The Carmen model was launched at Geneva Motor Show in 2019 as a 1005bhp GT costing £1.5 million, capable of racing to 60mph from standstill in three seconds. The car uses battery technology from Barcelona-based QEV Technologies, which managed the Mahindra team in the Formula E championship.
Just 19 are being hand-built in Spain ,and company president Miguel Suqué Mateu, the great grandson of the original company founder, Damián Mateau, is naturally delighted with the new car, named after his mother.
“My mother was always in love with the brand. She loved to drive, and she drove with great dexterity and very fast. Our new car is a heartfelt and grateful tribute to her. It shows how much we all learned from her, because she gave us valuable lessons and left us a great legacy that we will not forget.”
However, if the Carmen isn’t outrageous enough for you, Hispano Suiza has just launched an even faster, lighter version called the Boulogne, restricted to only five examples. The 0-60mph time is trimmed to a Lamborghini-beating 2.6 seconds, with a top speed limited to 180mph.
I’ve travelled to the firm’s Spanish headquarters to drive the lightweight, carbonfibre car for the first time at the Circuit de Barcelona-Catalunya, where Lewis Hamilton won this year’s Spanish Grand Prix.
Both Carmen models have taken design cues from pre-war streamliner cars. The aerodynamically advanced ‘teardrop’ shape was mostly famously exploited on the racetrack by Auto Union.
The Hispano Suiza’s hand-crafted body is voluptuous from every angle, flowing rearwards to a pair of circular taillights featuring the company’s flying-stork symbol at the centre. It’s a design inspired by the marque’s Dubonnet Xenia model of 1938.
The aerodynamic panels over the rear wheels can also be removed, although I have to say the styling is even more radical with the covers in place and add dramatically to the retro chic.
A T-shaped lithium-ion battery pack sits in the area behind the two passengers, and runs forward between the front seats. Extensive use of carbonfibre and aluminium suspension parts trim the weight to just 1700kg.

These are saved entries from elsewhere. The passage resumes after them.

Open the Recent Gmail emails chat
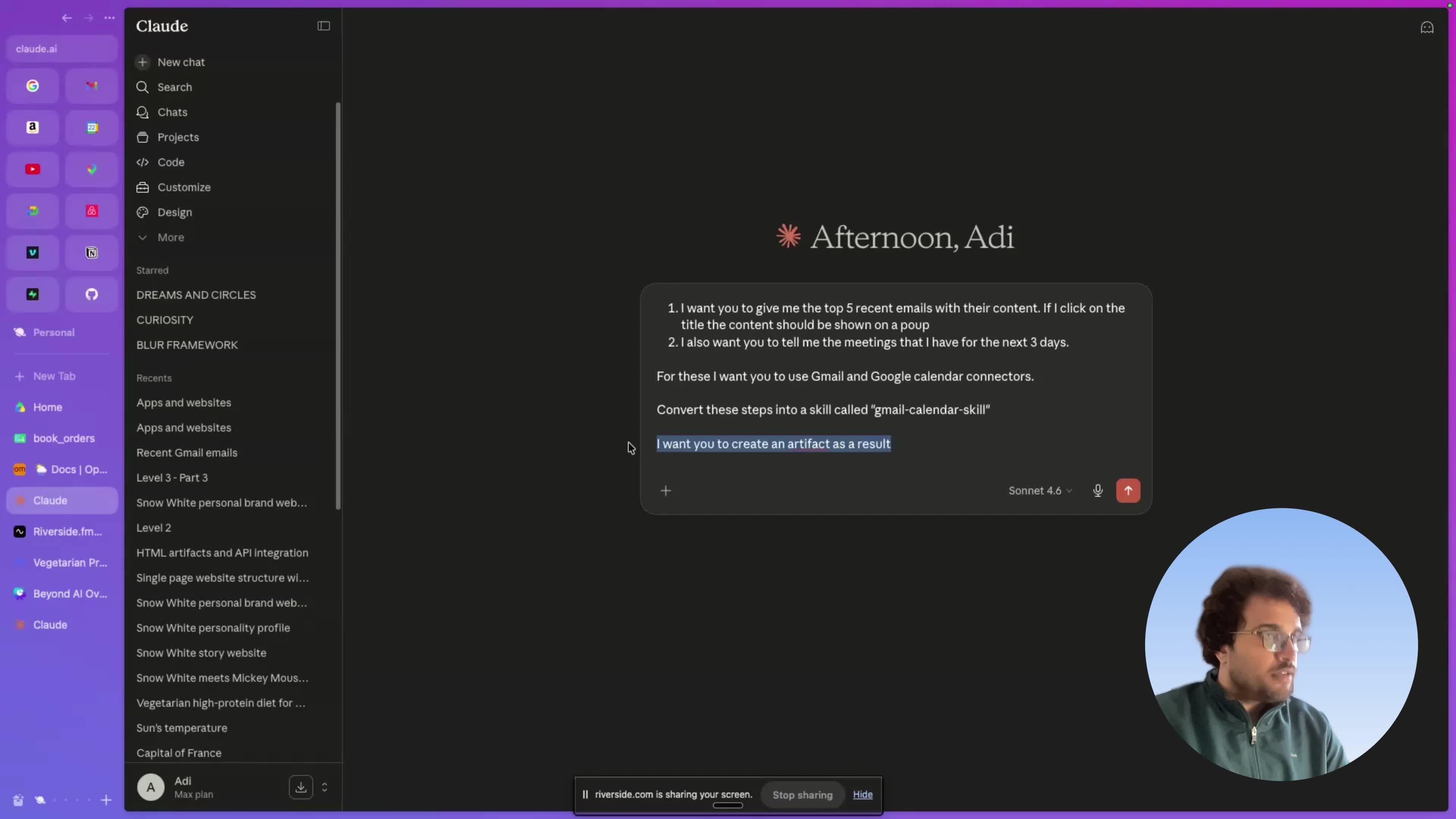The width and height of the screenshot is (1456, 819). [x=187, y=453]
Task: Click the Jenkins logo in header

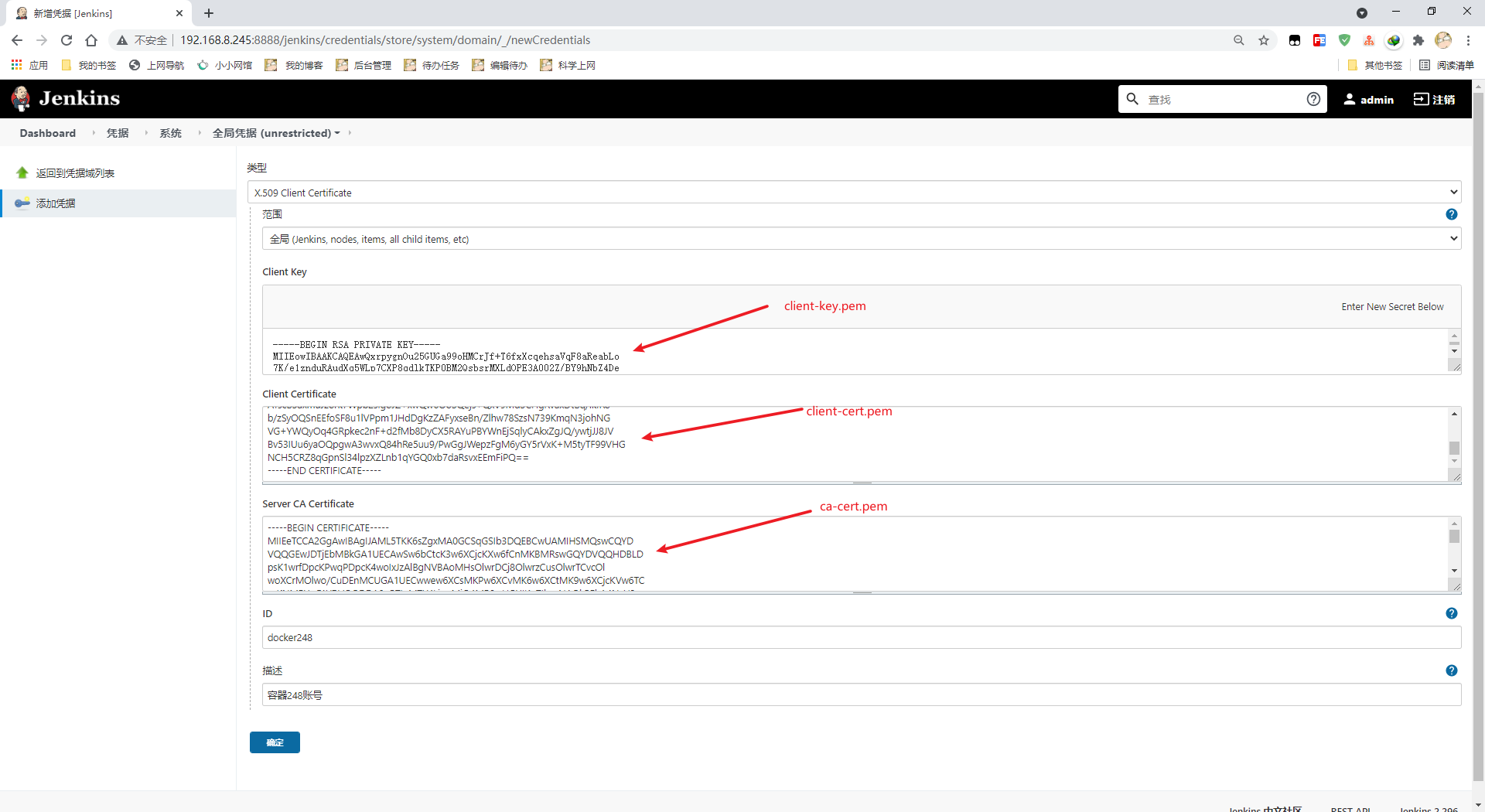Action: pyautogui.click(x=66, y=98)
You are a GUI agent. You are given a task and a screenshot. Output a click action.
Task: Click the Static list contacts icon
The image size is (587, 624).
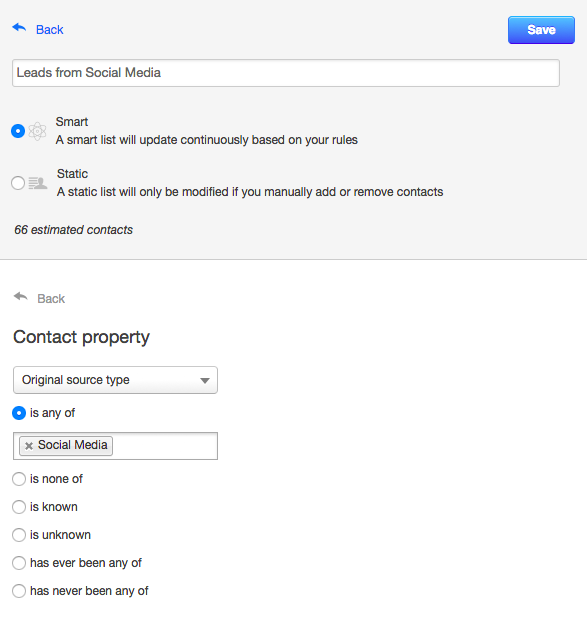coord(38,183)
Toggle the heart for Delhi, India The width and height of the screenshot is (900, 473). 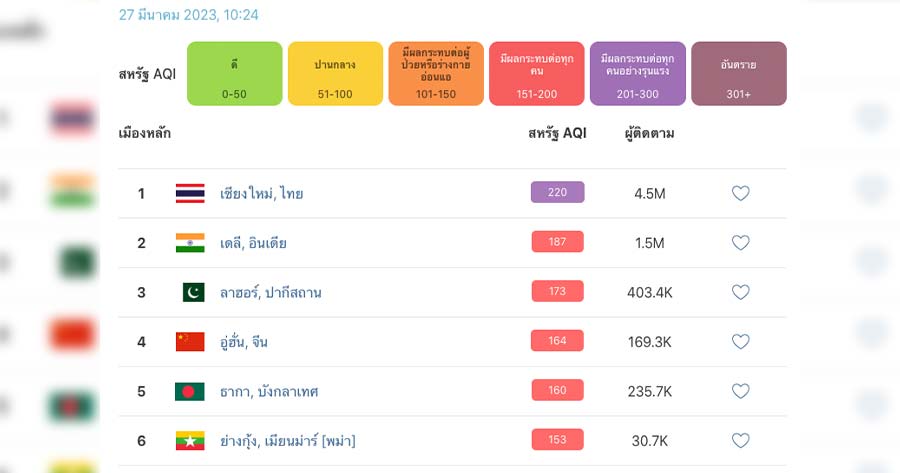[x=740, y=243]
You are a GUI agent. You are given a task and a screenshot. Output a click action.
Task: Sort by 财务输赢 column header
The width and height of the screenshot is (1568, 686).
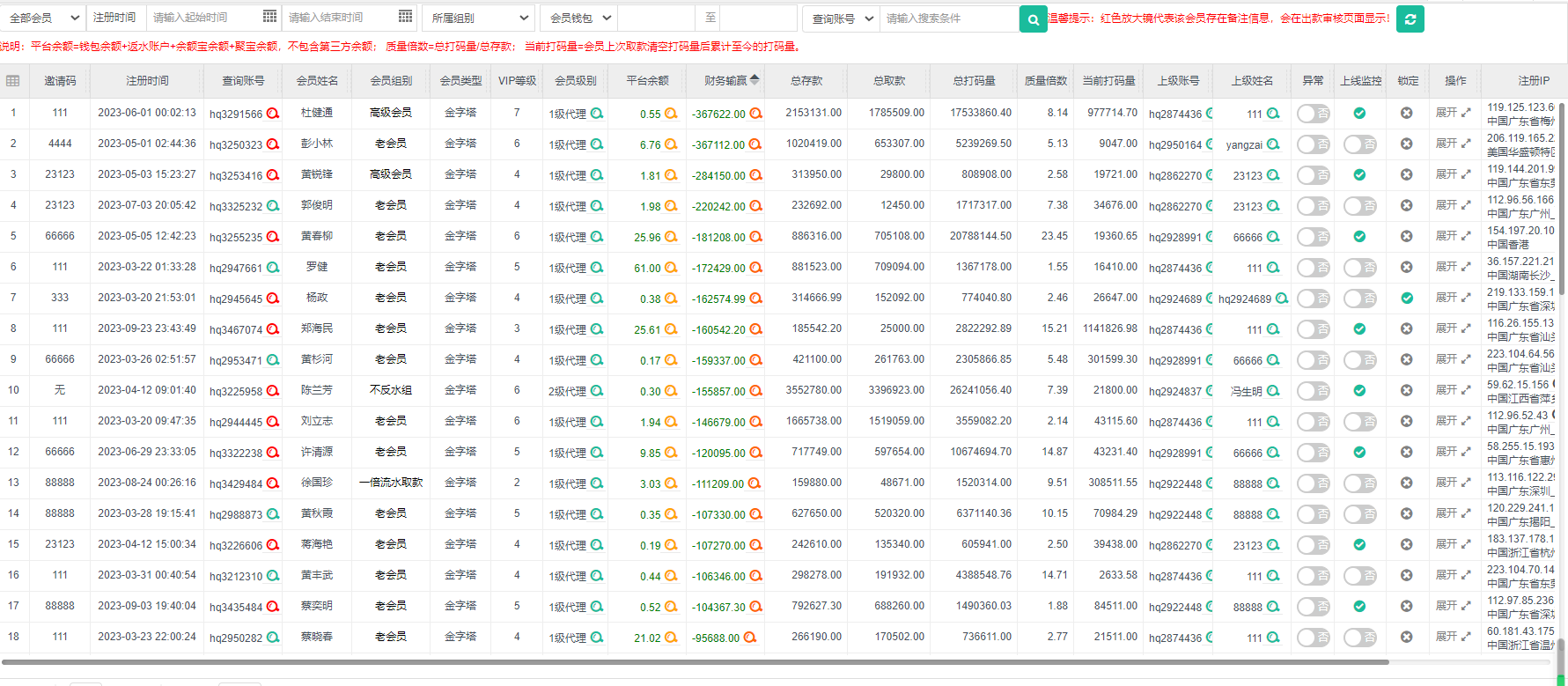[x=731, y=81]
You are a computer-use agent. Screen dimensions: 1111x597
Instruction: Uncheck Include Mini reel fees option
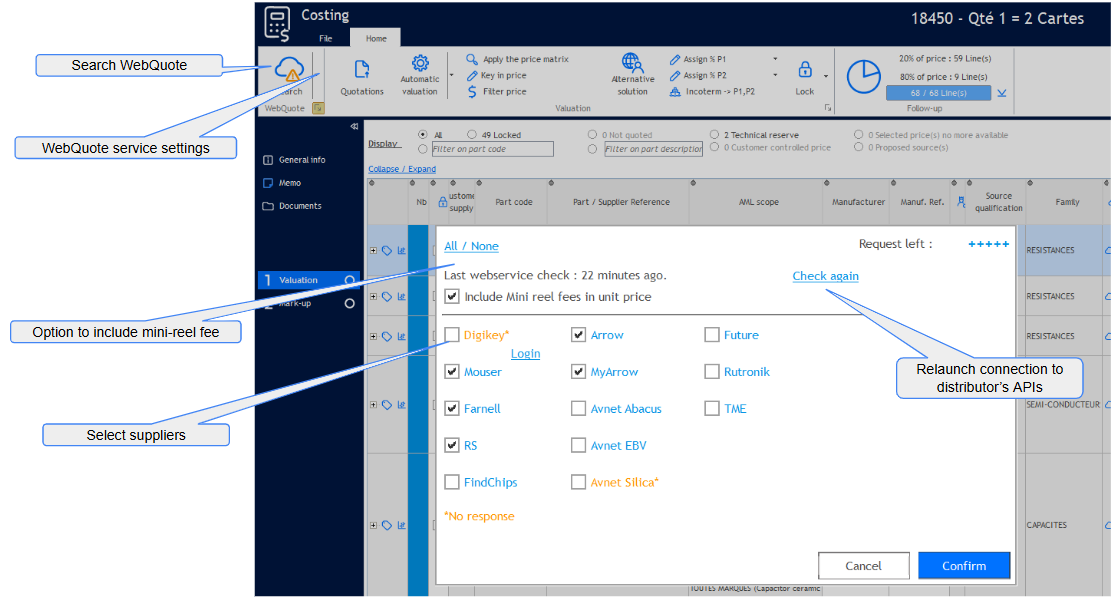click(453, 297)
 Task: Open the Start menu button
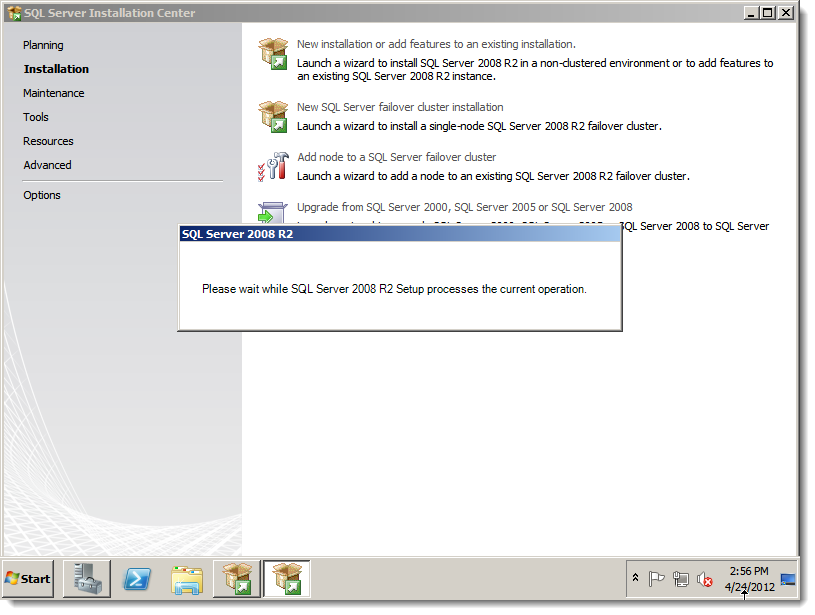click(x=28, y=579)
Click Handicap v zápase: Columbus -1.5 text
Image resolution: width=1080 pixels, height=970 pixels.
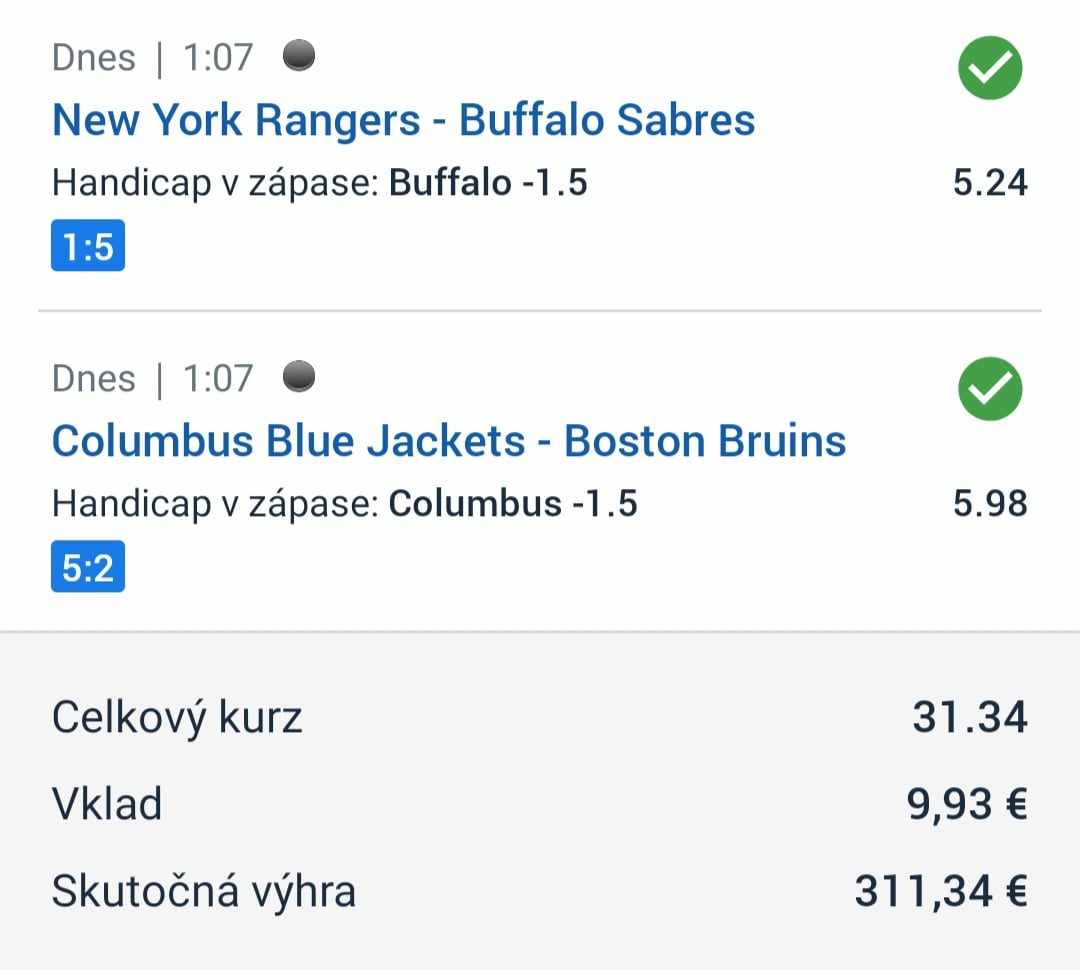344,504
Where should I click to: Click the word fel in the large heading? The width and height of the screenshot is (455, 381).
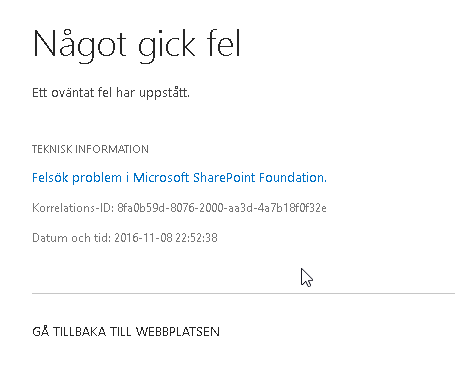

Entry to the cabin involves theatrical scissor doors that rise and pivot electrically in one movement. Inside, the cockpit is a feast of retro-modern, with carbonfibre seats swathed in leather and Alcantara.
On the track – sadly chaperoned by a Tesla pace car – I found the Boulogne predictable and easy to drive. Despite the huge power on tap, this is a grand tourer for the new millennium, with an explosive burst of speed when required.
The car sits on ultra-low profile, Pirelli track tyres that are road legal and wrapped around some rather beautiful alloy wheels. Enormous carbon-ceramic brakes provide the stopping power.
My three-lap stint was enjoyable, but the Carmen remains a uniquely styled grand tourer rather than a track car. It will find its way into the private collections of a wealthy few, displayed in decades to come as a wacky, early adopter of battery power that helped change the way people would drive forever.